Au début, le style classique de Pacaud et celui, plus moderne, de Senderens se retrouvaient dans la même assiette, signée Banctel, on peut dire que ça partait un peu dans tous les sens. Mais, malgré ça, en 2016, on a pris deux étoiles au Michelin. Ça a été un gros soulagement. Puis je me suis dit : deux étoiles, c’est très beau, mais on ne va pas s’arrêter là. Donc, on a repris chaque plat et l’on s’est demandé : est-ce qu’il peut aller plus haut ? Il fallait amener dans l’assiette quelque chose que les autres n’avaient pas.

Avec mon adjointe, Linh Nguyen, on a cherché une recette qui serait notre fil conducteur. J’ai pensé à l’artichaut parce que je suis breton. Et je me suis remémoré une technique que j’avais découverte lors d’un voyage en Turquie : pour empêcher les fruits confits d’exploser pendant la cuisson, ils ajoutent au sirop de la chaux vive que l’on utilise dans le bâtiment. Ça crée une pellicule autour du fruit qui le protège tout en le laissant confire : la texture est unique.

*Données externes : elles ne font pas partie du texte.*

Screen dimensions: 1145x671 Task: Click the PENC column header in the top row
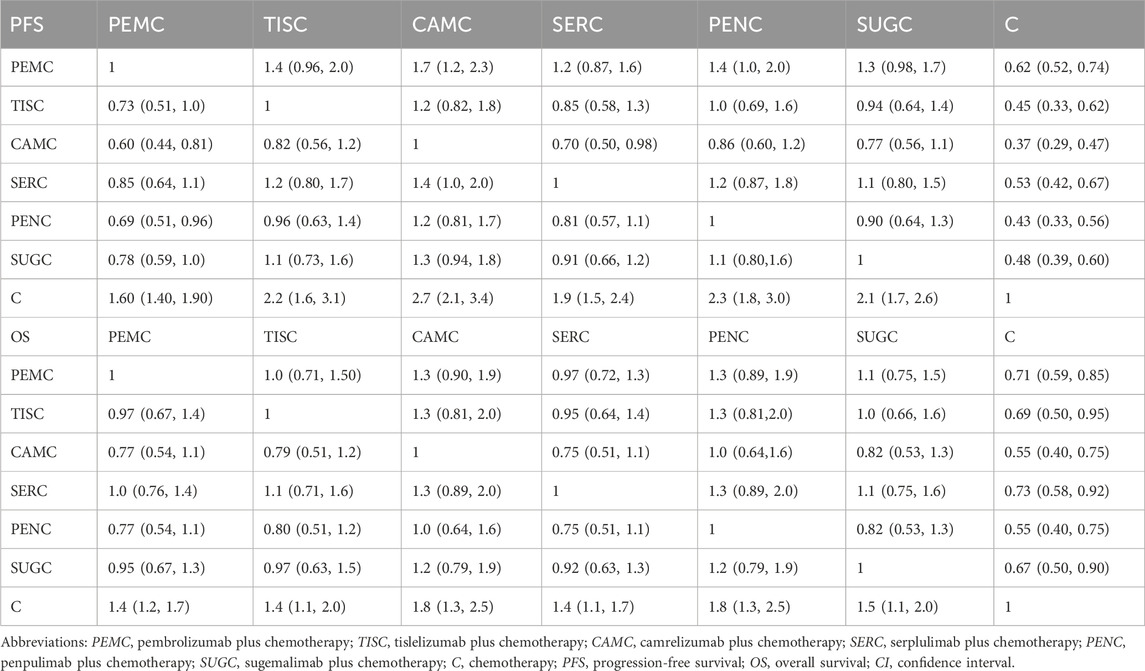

J’ai détourné cette technique traditionnelle en remplaçant le sirop par de l’eau et le fruit par un artichaut. Ça a demandé énormément d’essais, car la durée de cuisson varie en fonction de l’humidité et de la taille du produit. Si la pellicule est trop épaisse, elle devient désagréable à la mâche. Finalement, j’ai compris qu’il me fallait un artichaut breton de 900 grammes plongé dans un bain de chaux pendant six heures.

« Ma signature »

L’artichaut est coupé en quartiers revenus à l’huile, déglacés avec un bouillon d’algues kombu et un vinaigre de sakura. Ses feuilles servent à faire un jus. Cuisiné à la barigoule, il est aussi transformé en purée et en chips. Au début, je le servais avec du saint-pierre, puis, un jour, une habituée m’a dit : “Enlève ton poisson et mets plus d’artichaut !” Je n’avais pas une cuisine végétale, mais j’ai changé avec le temps.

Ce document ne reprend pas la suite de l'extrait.